初めて出来た欲しいもの。

 必要なものではなく、純粋に欲しいと思ったもの。


 絶対に逃したくなくて、驚いて固まる雪華にちゃんと宣言したんだ。

『お前が欲しくなったよ、雪華』

 と……。


 俺に初めて出来た欲しいもの。

 唯一欲した相手。

 それはすぐに執着となるほどに強いものとなった。


「雪華?」

 俺の腕をギュッと掴んでいた彼女の手からフッと力が抜けたのを感じて呼びかけてみる。

 だが返事はない。

 すでに意識を失っているようだ。


「またやっちまった……」

 昨日も時計塔で同じことをしてしまったと思ったばかりだっていうのに……。


 昨日は7年ぶりにまともに会えたことに驚きつつも、ちょうど会いたいと思っていたときだったこともあって抑えが効かなかった。

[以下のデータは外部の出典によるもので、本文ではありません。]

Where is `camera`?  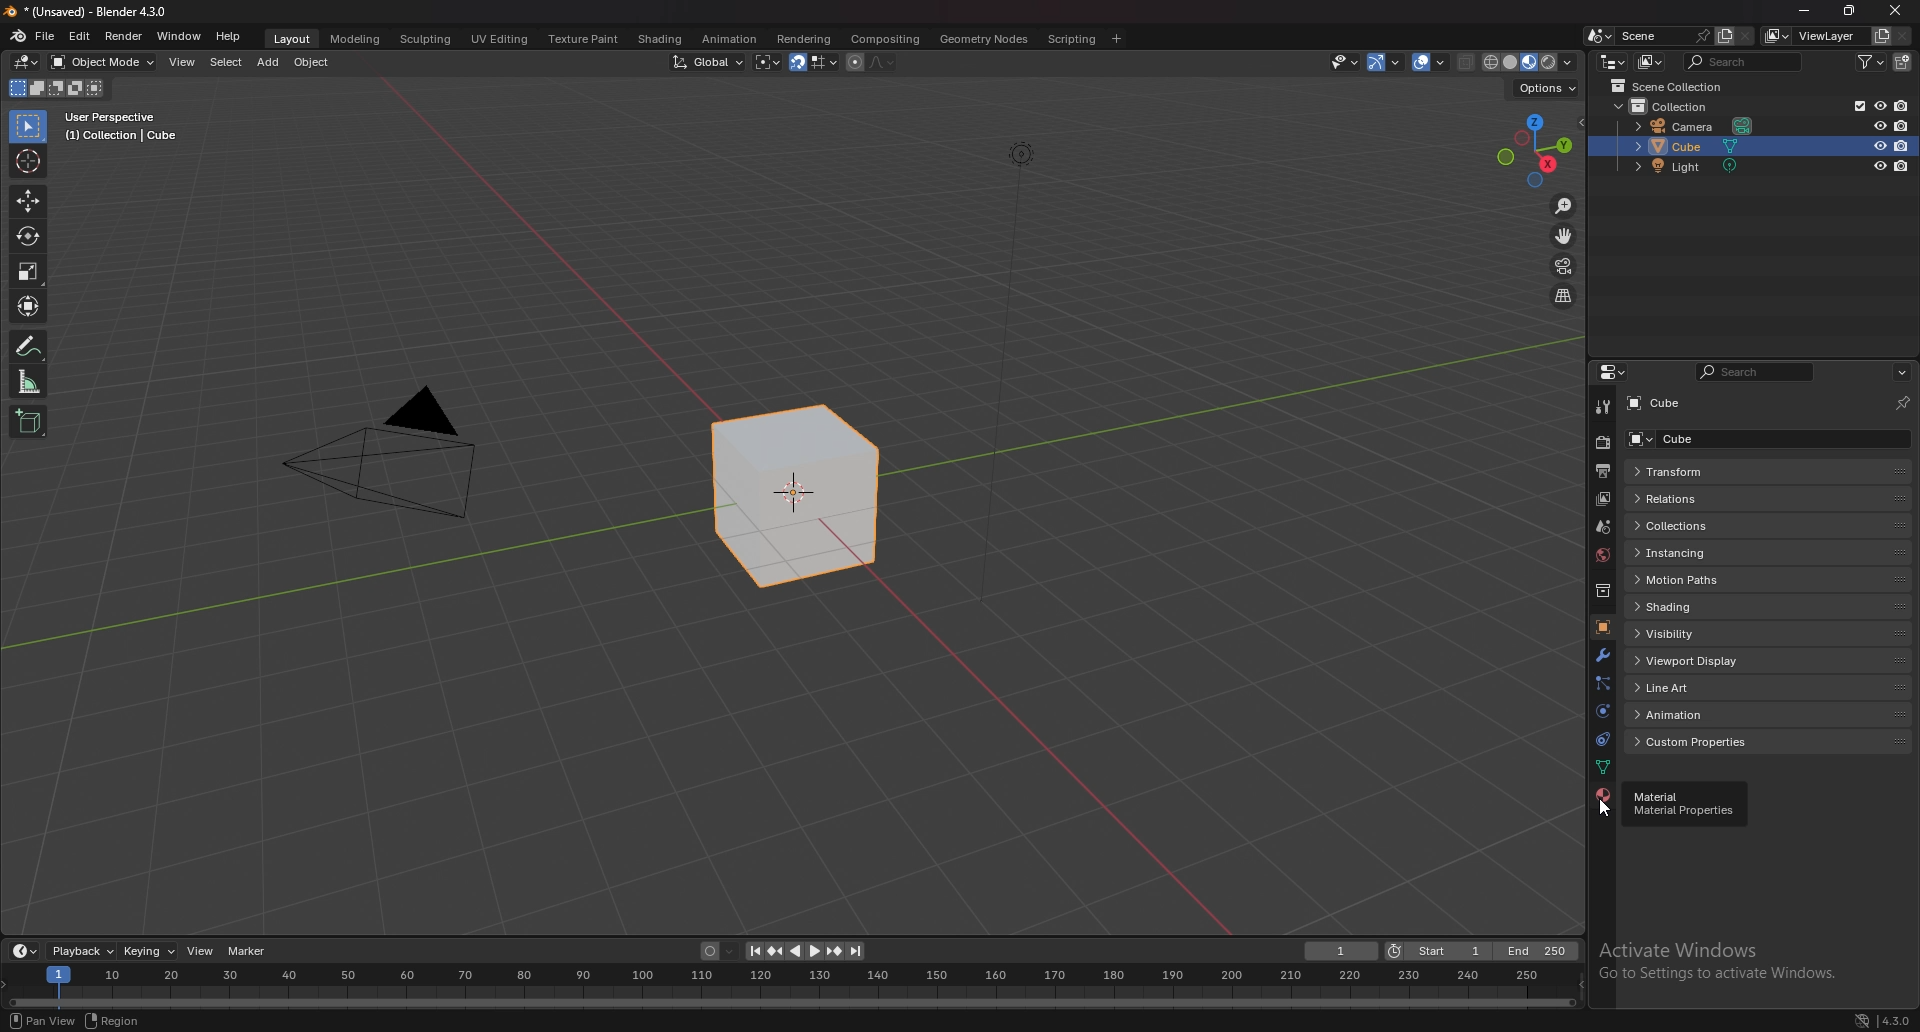
camera is located at coordinates (1697, 127).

 今は、俺のものにならなくても唇だけはとついむさぼってしまった。


 雪華が苦しそうにしているのを気づいていながら、自分の欲求を優先してしまったんだ。


 意識を失い、唇が離されたことで呼吸が出来るようになったのか、今はスヤスヤと寝ているだけのように見えた。


 少しクセのある黒髪をすくい上げる。

 肩につくくらいのロングボブ。

 それを指先でクルクルともてあそびながら、可愛い寝顔を観賞した。